▸ **Screenshot grounding data**:
******

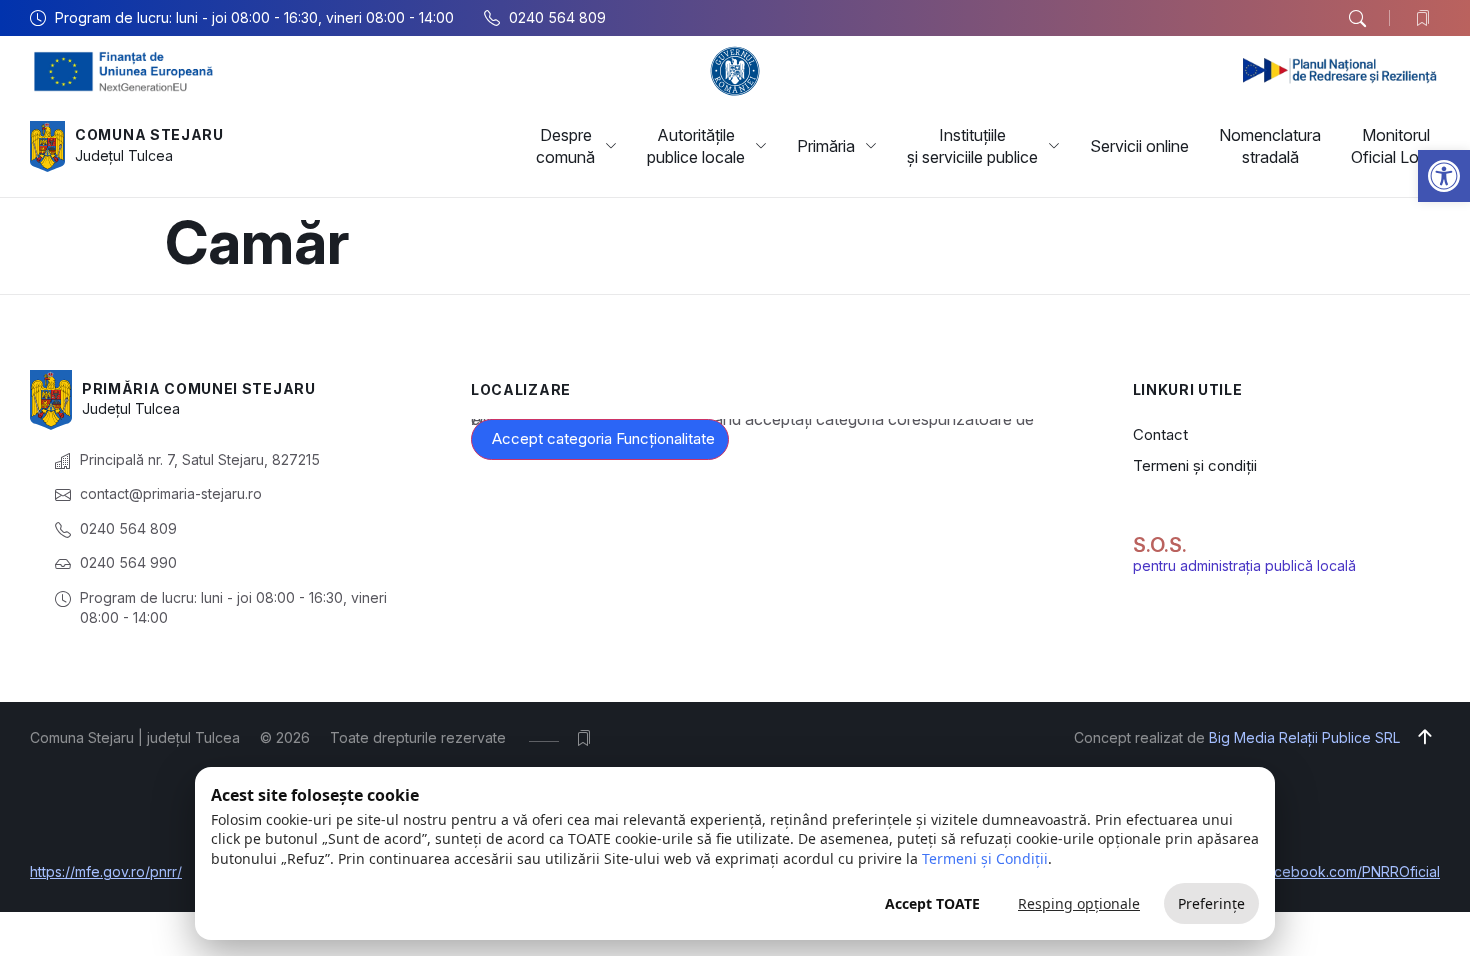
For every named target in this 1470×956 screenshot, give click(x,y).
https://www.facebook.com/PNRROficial (1310, 871)
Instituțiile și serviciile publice (972, 146)
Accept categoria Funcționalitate (603, 438)
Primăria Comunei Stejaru (199, 388)
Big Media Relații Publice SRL (1304, 737)
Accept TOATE (932, 903)
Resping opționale (1079, 903)
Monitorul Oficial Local (1395, 146)
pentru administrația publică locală (1244, 565)
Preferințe (1211, 903)
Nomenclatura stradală (1270, 146)
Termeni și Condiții (985, 858)
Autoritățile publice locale (696, 146)
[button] (1444, 176)
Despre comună (565, 146)
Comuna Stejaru (149, 134)
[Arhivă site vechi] (1427, 18)
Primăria (826, 146)
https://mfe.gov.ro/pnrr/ (106, 871)
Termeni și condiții (1195, 465)
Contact (1160, 434)
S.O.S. (1160, 545)
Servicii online (1139, 146)
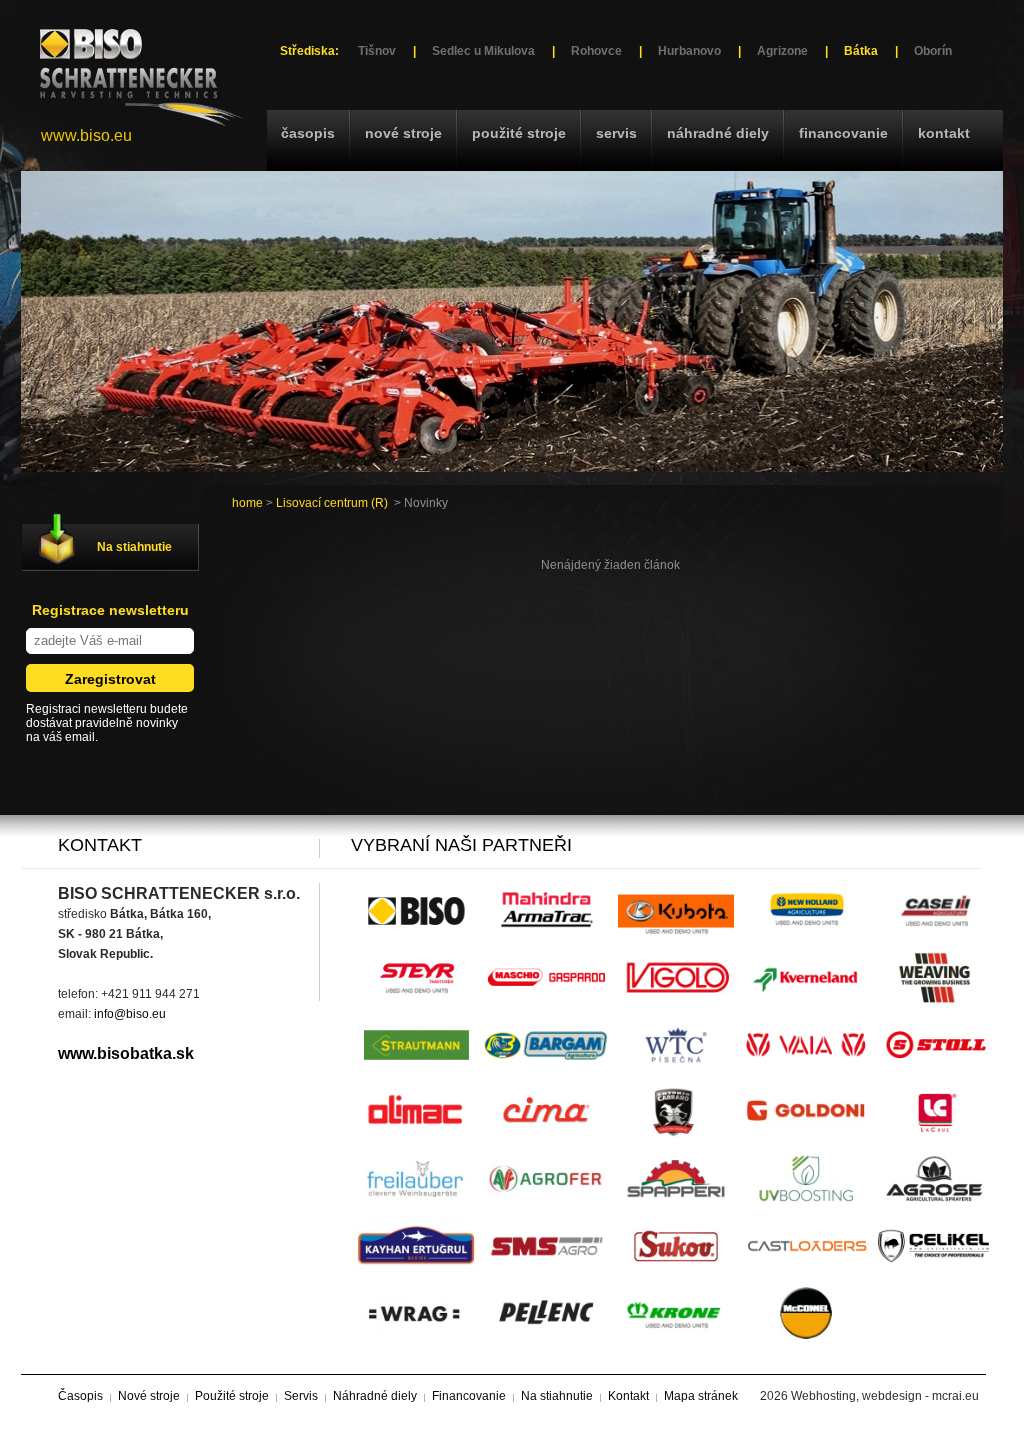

******

▸ **ACTIVITY**: Only one stretch of the records above is wanted: the lines between the one holding "Accept TOATE (932, 903)" and the one holding "[button] (1444, 176)", inclusive, reproduced exactly.

▸ **TASK OUTPUT**:
Accept TOATE (932, 903)
Resping opționale (1079, 903)
Monitorul Oficial Local (1395, 146)
pentru administrația publică locală (1244, 565)
Preferințe (1211, 903)
Nomenclatura stradală (1270, 146)
Termeni și Condiții (985, 858)
Autoritățile publice locale (696, 146)
[button] (1444, 176)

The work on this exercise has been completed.